Required action: Using the listing below, set down each line from the line containing "Collapse the My" through the line containing "Given: Switch to the Cinza theme", both ends included, exactly and with nothing added.

Extracted records:
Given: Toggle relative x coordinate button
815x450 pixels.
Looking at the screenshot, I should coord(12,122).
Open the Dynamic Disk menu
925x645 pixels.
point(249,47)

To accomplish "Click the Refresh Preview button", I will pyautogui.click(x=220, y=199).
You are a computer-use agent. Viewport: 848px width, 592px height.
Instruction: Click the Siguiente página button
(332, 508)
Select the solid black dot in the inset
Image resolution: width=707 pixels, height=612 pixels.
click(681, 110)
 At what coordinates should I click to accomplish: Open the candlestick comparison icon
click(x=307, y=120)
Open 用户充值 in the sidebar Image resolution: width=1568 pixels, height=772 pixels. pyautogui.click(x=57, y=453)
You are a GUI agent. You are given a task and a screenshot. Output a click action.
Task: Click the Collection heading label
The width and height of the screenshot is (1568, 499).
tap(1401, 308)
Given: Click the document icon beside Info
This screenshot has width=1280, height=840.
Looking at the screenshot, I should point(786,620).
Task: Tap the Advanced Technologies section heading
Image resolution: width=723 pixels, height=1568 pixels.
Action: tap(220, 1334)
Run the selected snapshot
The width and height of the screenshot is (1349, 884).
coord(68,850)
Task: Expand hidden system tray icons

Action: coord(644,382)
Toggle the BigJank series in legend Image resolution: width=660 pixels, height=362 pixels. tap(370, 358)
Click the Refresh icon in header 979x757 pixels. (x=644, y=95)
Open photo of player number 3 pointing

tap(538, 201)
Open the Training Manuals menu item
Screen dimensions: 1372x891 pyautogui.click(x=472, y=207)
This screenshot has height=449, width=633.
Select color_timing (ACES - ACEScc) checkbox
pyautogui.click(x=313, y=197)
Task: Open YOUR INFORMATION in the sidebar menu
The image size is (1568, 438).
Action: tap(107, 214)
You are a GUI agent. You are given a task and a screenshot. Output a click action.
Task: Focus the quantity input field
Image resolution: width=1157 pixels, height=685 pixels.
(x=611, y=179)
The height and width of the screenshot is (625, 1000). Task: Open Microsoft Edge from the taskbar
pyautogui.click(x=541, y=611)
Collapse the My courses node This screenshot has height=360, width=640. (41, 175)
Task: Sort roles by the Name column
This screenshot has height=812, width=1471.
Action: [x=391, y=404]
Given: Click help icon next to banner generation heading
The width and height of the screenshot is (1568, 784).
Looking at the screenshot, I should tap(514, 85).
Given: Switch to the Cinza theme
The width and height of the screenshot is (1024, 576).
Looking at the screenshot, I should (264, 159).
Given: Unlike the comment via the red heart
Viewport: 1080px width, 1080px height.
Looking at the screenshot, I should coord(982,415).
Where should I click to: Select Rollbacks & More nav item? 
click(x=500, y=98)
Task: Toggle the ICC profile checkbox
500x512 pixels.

Result of this exercise:
Collapse the My courses node This screenshot has height=360, width=640. (41, 175)
Task: Sort roles by the Name column
This screenshot has height=812, width=1471.
Action: [x=391, y=404]
Given: Click help icon next to banner generation heading
The width and height of the screenshot is (1568, 784).
Looking at the screenshot, I should tap(514, 85).
Given: Switch to the Cinza theme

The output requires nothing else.